Mild winters not fueling all pine beetle outbreaks in western United States
Warming winters have allowed mountain pine beetle outbreaks in the coldest areas of the western United States, but milder winters can't be blamed for the full extent of recent outbreaks in the region, a Dartmouth College and U.S. Forest Service study finds.
Milder winters have contributed to recent beetle outbreaks in Canada, but this is the first study to evaluate warmer winters as a factor permitting simultaneous outbreaks across the majority of its range in the western United States. In the last 15 years, bark beetles in the western U.S. have killed pine forests over more than 140,000 square miles (about the size of Montana), which exceeds the area killed by forest fires during the same years. Warming winters could be fueling these beetle epidemics, but large-scale tests have been limited and other explanations are possible, such as rising summer temperatures that accelerate beetle development and the legacy of forestry practices.
The findings appear in the journal Landscape Ecology.
The researchers examined the long-term trend in minimum air temperatures across 23 ecoregions in western U.S. forests that have had bark beetle outbreaks and assessed whether increased beetle survival due to warming winters permitted the outbreaks. The results show the coldest winter night has warmed by about 4 degrees Celsius (7 degrees Fahrenheit) since 1960 across Western forests. "This amount of warming could be the difference between pests surviving in areas that were historically unfavorable and could permit more severe and prolonged pest outbreaks in regions where historical outbreaks were halted by more frequent cold bouts," says first author Aaron Weed, a former postdoctoral researcher at Dartmouth and now an ecologist at the National Park Service.
Despite the trend for warming winters across western U.S. forests, not all beetle populations between 1997 and 2010 have responded to winter warming. In the 11 coldest ecoregions, winter temperatures lethal to the mountain pine beetle have become less frequent since the 1980s and beetle-caused tree mortality has increased significantly in these regions. But in the 12 warmer ecoregions, recent beetle epidemics cannot be attributed to warming winters because earlier winters were rarely cold enough to kill the beetles.

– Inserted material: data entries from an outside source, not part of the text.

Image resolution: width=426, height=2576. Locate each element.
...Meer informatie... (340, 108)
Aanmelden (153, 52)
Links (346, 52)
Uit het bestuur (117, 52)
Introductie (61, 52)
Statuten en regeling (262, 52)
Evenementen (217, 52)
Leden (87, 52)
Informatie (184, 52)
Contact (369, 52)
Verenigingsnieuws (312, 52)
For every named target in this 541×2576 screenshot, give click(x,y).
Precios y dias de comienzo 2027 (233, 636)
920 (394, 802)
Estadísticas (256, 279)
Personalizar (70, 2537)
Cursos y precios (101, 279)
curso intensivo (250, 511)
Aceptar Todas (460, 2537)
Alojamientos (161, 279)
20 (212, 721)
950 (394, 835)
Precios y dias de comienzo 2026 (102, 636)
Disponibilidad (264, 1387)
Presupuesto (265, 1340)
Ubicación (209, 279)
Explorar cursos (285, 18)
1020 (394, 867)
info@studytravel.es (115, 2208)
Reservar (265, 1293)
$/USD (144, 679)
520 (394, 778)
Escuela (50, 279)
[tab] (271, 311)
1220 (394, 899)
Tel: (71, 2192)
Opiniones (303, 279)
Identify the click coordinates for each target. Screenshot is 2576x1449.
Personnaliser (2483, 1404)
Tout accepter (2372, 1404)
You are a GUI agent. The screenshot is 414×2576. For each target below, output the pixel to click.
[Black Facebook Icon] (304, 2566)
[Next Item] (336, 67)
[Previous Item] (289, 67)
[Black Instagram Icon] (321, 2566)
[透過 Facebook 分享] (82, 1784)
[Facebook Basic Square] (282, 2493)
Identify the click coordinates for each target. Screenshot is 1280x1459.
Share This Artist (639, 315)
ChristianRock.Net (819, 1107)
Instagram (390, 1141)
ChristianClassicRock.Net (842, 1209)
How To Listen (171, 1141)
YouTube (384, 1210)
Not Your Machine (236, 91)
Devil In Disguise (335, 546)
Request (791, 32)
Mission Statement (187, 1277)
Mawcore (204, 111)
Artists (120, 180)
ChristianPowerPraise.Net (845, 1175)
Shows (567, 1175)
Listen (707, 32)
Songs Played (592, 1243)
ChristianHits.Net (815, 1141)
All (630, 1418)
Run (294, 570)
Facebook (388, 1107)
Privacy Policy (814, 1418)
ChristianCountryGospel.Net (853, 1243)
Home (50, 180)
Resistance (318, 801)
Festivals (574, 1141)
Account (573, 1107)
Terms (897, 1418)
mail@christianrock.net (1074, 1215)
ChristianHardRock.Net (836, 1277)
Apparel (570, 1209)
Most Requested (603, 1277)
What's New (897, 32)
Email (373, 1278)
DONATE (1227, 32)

Although winter warming has been occurring across the western United States for decades, it has only permitted mountain pine beetle outbreaks in regions where winters historically killed more than 50 percent of the beetles—primarily in the Middle Rockies (Idaho, Montana and Wyoming), the Blue Mountains in eastern Oregon and northern Colorado. In these regions, winter temperatures during the 1980s were more likely than in recent years to drop below the lower lethal temperatures for mountain pine beetles. But in coastal and southern regions, winters dating back to 1980 were never cold enough to cause substantial beetle mortality. However, these warmer regions are undergoing sustained and, in some forests, increasing impacts from beetles. Other factors—such as warming temperatures that affect seasonal rhythms of beetle development and forestry practices that have influenced forest composition, primarily pine density and age in this case—are necessary to understand the broad extent of mountain pine beetle outbreaks across the western United States, the study finds.